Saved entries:
· · ·

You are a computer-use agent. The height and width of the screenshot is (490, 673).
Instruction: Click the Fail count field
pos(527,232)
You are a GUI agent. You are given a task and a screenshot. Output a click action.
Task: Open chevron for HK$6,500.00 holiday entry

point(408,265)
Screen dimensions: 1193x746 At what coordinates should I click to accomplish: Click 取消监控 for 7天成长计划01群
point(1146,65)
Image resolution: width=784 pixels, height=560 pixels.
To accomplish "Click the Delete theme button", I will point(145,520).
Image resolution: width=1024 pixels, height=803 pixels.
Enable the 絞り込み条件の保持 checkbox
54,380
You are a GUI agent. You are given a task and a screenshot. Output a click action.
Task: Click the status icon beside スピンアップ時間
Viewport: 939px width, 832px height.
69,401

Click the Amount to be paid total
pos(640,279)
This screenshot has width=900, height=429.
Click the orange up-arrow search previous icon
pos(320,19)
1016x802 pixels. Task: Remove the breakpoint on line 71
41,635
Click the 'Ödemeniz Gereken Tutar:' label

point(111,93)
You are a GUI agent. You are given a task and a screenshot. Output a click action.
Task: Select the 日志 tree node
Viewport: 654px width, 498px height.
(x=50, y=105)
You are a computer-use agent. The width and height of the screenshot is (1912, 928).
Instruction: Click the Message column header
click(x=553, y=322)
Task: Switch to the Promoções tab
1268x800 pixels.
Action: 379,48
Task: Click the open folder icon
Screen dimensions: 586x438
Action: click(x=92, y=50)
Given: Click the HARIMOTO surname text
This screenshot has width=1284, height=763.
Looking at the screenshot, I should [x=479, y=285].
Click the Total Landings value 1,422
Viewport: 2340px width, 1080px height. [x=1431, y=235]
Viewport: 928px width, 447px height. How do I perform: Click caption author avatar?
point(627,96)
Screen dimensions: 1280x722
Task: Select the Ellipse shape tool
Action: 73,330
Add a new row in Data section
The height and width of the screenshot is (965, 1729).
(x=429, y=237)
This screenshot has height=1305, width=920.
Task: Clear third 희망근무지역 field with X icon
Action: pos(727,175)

· · ·

● Task brief:
Search the entries above for the word "Image", and copy every line where it occurs.

● Exercise output:
Image resolution: width=784 pixels, height=560 pixels.
Image resolution: width=1024 pixels, height=803 pixels.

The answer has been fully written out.